Task objective => Going through the data below, copy out each line where the word "computer" shows up.

Recorded data section start

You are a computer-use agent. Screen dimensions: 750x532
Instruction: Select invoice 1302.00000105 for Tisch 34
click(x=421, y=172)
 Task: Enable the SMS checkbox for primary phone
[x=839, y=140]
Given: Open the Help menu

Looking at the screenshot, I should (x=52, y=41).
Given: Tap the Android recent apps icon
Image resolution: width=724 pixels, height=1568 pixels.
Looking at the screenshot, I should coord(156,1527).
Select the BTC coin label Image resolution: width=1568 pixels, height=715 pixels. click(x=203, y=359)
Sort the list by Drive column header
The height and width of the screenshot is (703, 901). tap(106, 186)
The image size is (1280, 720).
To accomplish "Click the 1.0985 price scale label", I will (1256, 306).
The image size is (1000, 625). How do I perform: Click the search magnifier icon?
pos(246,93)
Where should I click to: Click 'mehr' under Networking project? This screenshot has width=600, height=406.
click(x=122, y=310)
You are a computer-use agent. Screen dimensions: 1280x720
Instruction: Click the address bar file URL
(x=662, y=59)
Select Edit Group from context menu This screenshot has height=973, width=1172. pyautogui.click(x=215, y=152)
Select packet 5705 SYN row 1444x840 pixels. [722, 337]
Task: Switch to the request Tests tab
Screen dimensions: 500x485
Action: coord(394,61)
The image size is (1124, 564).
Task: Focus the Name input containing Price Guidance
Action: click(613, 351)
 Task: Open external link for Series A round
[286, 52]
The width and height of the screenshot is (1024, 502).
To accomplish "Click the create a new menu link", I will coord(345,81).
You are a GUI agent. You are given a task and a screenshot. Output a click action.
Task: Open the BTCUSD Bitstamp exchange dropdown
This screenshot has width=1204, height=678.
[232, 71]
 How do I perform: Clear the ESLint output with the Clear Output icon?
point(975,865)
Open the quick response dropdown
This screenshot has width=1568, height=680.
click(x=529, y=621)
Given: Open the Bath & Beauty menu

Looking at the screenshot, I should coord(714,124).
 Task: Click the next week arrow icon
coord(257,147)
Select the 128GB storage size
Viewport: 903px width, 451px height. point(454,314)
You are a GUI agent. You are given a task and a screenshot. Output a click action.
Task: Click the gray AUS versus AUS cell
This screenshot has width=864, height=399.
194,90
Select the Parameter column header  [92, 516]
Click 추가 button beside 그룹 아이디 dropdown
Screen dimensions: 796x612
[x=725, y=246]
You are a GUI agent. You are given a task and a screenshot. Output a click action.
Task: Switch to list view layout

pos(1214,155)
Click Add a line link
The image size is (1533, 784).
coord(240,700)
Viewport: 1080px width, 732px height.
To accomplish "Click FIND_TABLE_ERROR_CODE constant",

Recorded data section end

Solution for this problem =>
You are a computer-use agent. Screen dimensions: 750x532
You are a computer-use agent. Screen dimensions: 1280x720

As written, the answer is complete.